Q. I know we stay away from bitter foods on Rosh Hashanah, does that include lemon on ones tea, salad dressing, and sweet prepared chrein?
A. The Minhag not to eat bitter or sour foods as a Siman or symbol for a sweet new year, goes back to the time of the Geonim. (Tshuvos Hageonim 114 - Chida in Tov Ain 18,91). Mishnah Berurah (583,5) mentions only not to eat foods cooked with vinegar. Chida (More Baetzvah 9,254) includes lemons too.
Many Poiskim differentiate between things sour or bitter (vinegar, chrein) and sharp tasting foods (pepper, onions, charif or jalapenos), permitting the latter as they are mainly condiments and make the food taste better (Bikurey Chaim 20,3, quoting R.N. Gestetner Shlit'a - Kovetz Minhogei Isroel 5, p.135).

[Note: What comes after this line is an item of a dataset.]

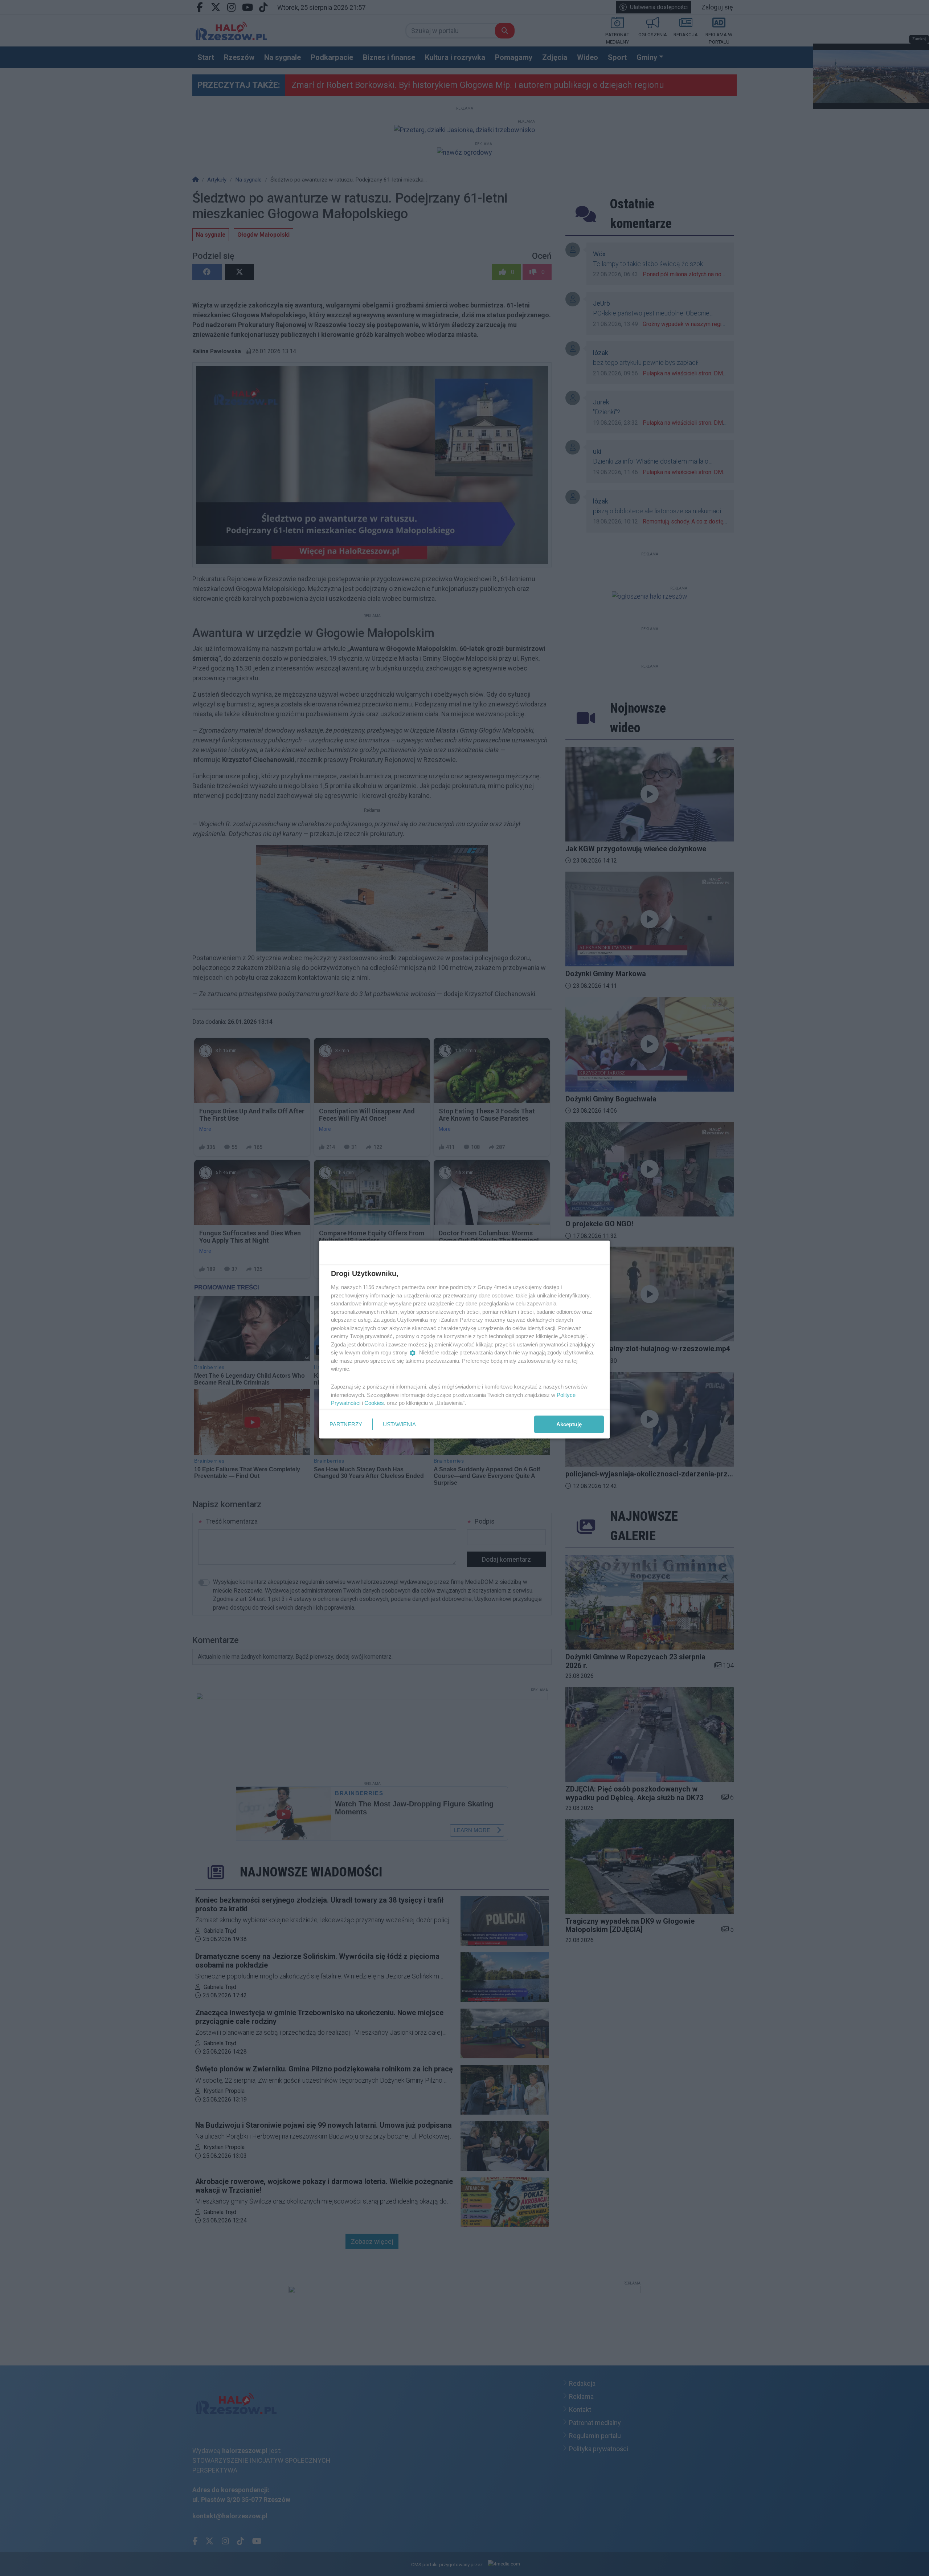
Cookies (374, 1403)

Rav Yisroel Dovid Harpenes in Mikdash Israel (Yomim Noroim 111) permits sweet lemon tasting soft drinks or tea with lemon and sugar, as they convey the positive idea of a sour or acid taste being changed into sweet, similar to the salt in the chala being transformed by dipping it into honey. By the same token, he sanctions eating salads with dressing that has a bit of vinegar; he also permits grapefruit with sugar and prepared sweetened chrein (ibid. 110, 112, and 113). He quotes Horav M. Feinstein ZT"L as saying (on eating fish with chrein) that its good taste symbolizes a "geshmak'n yohr", a good tasting year. (Some attribute this saying To Rav Gifter ZT"L)
Horav Shlomo Miller's Shlit"a opinion is similar, however he disagrees about chrein and recommends not to eat it, as its bitter taste dominates, and it is also used as Moror or bitter herbs on Seider night. (see question 115).